In the Pacific Northwest, high temperatures and bone-dry terrain have made for dangerous fire conditions this year, particularly in Washington state.
More than 1,600 firefighters laboured Wednesday on seven large fire complexes in Eastern Washington that were fanned by high winds.
Meanwhile, intense summer thunderstorms flooded homes and streets in the Las Vegas area, inundated mobile home parks in Southern California, stranded some Navajo Nation residents in Arizona, and broke a dike in southern Utah, leading to evacuations.
The seemingly counter-intuitive conditions may leave some residents reeling, but they're par for the course this time of year, experts say.
Arizona, for example, has seen much flooding in recent months, with normally dry washes rushing like rivers in parts of the state.

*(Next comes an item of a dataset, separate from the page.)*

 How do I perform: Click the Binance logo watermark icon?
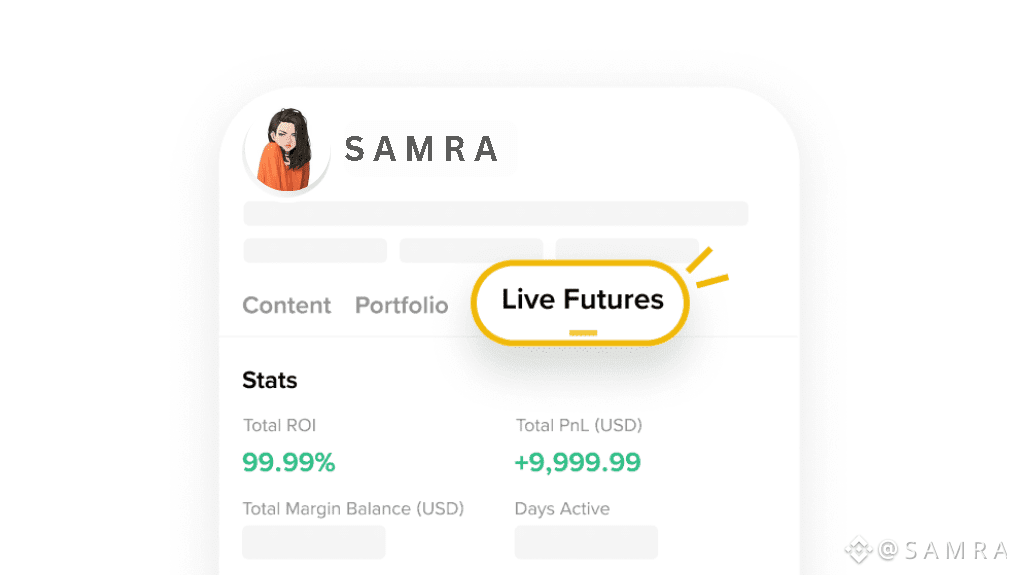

Some residents might have the impression that this summer has been extremely wet because of the frequency of rain that they can see from their homes, said J.J. Broston, a science and operations officer for the National Weather Service in Tucson.
But rain falls more diffusely across a region — and this year has been wet, but not record-breaking, he said.
"For the most part, people are looking at rainfall from their own individual perspectives, and if it rains at their homes, they think it has been a wet monsoon (season)," Broston said. "From the Weather Service's perspective, we are looking at a larger area."
Rainfall levels in Arizona this monsoon season, which runs from June 15 through Sept. 30, have been just above average.
While it's been drier than usual in the Pacific Northwest, experts say the rain should come back as September progresses.